Ce ne sont pas que ces hommes qui sont devenus des héros. Ils se sont sentis et se sentent encore portés par tout un peuple, par les femmes. Des femmes qui, même lorsqu’elles ont été éloignées des lieux de combat pour être protégées de la barbarie, ont soutenu, accompagné, porté leurs maris, frères, fils. Aujourd’hui, celles qui ont mis la société en mouvement ont une vraie volonté de s’engager. Il faudra qu’on leur en donne la possibilité et c’est loin d’être gagné dans une société conservatrice et religieuse. Certaines, et c’est impossible à chiffrer, ont payé le prix fort : viol, torture puis répudiation, secret, honte. Il semble que certains chefs religieux et rebelles aient appelé assez judicieusement à ce qu’elles soient épousées, car comme les blessés de guerre, elles sont des combattantes.
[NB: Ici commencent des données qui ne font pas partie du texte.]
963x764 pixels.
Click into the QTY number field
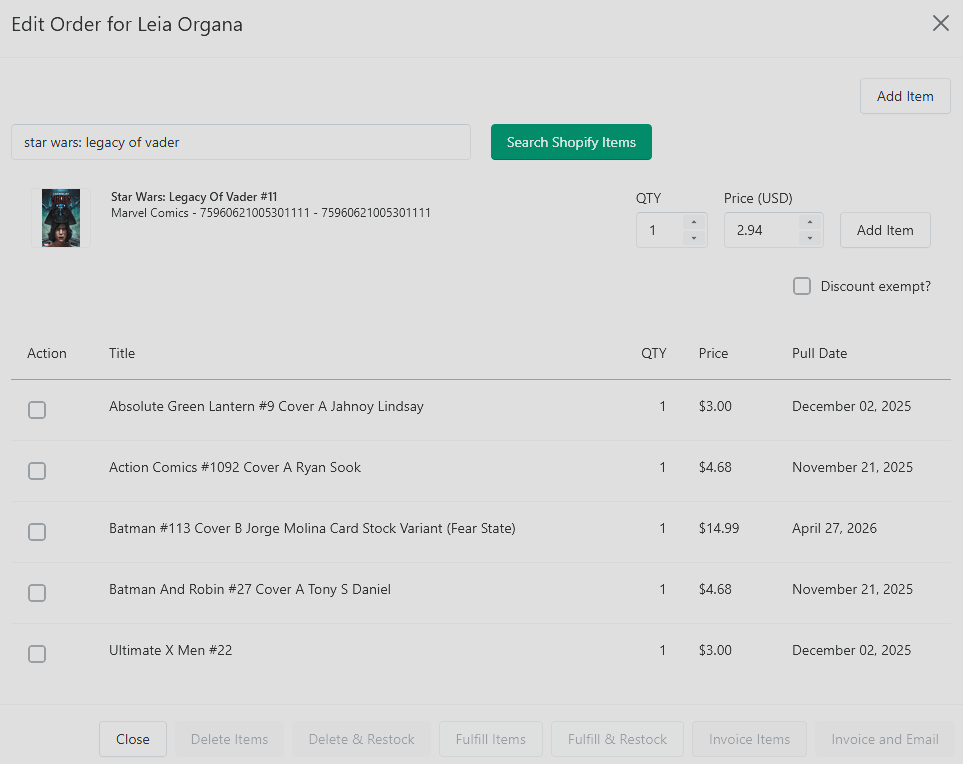[x=660, y=230]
Tous ces kilomètres parcourus nous ont permis d’observer partout la prise de parole sur les murs, bâtiments, sur le sol, sur les voitures, partout où l’on peut écrire, dessiner, caricaturer. Les caricatures du grotesque khadafi, dans les postures les plus humiliantes, fleurissent un peu partout.
À Ifren, dans le musée de la liberté improvisé sur la place centrale, ce sont aussi les dessins d’enfants qui sont affichés autant que les textes en langue amazigh, jusqu’ici interdite.
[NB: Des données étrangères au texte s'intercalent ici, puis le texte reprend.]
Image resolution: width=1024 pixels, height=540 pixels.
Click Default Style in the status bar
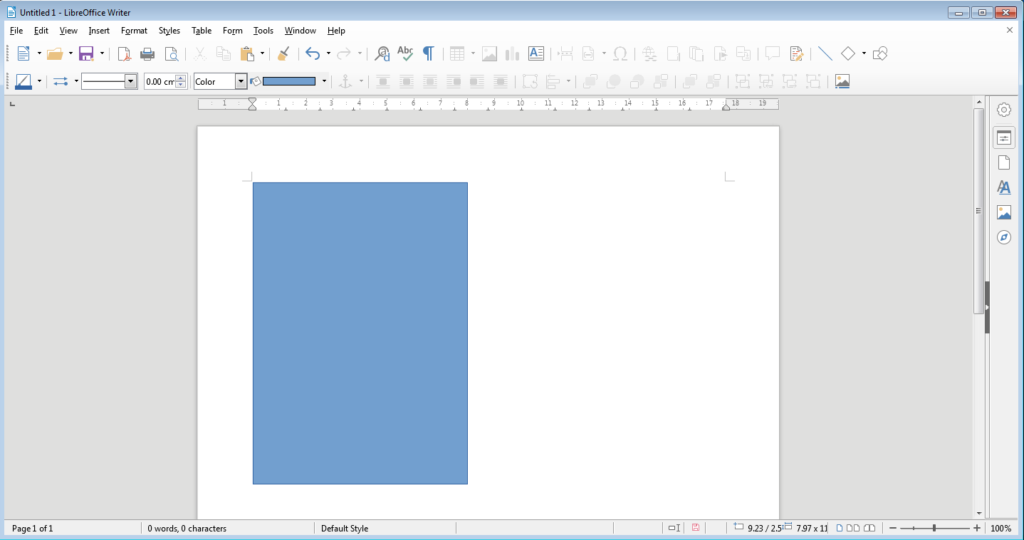(x=344, y=528)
Sur la place des Martyrs à Tripoli, chaque soir depuis le 22 août, des milliers de personnes se réunissent, chantent, lisent de poèmes sur un podium permanent. Une parole se libère.
Elle se libère aussi dans ce qui reste du quartier de Bab al-Aziziya, l’ancien QG de Khadafi détruit. On vient s’y promener, y récupérer tout ce qui peut l’être (pour ma part, j’ai ramené un morceau de carrelage …), comme ce combattant qui, nous dit-il, a récupéré les lunettes de soleil de Khadafi aux premières heures de l’assaut sur le palais présidentiel…
Des demain, nous rassemblerons les recommandations que nous jugeons pertinentes sur le terrain politique, humanitaire, de la sécurité, de la démobilisation des jeunes combattants, de l’organisation de la société civile, toutes tâches pour lesquelles l’UE a été mandatée. Et à Strasbourg, dès mardi, nous les distillerons dans les lieux où il faut qu’elles soient prises en compte, à la faveur d’alliances.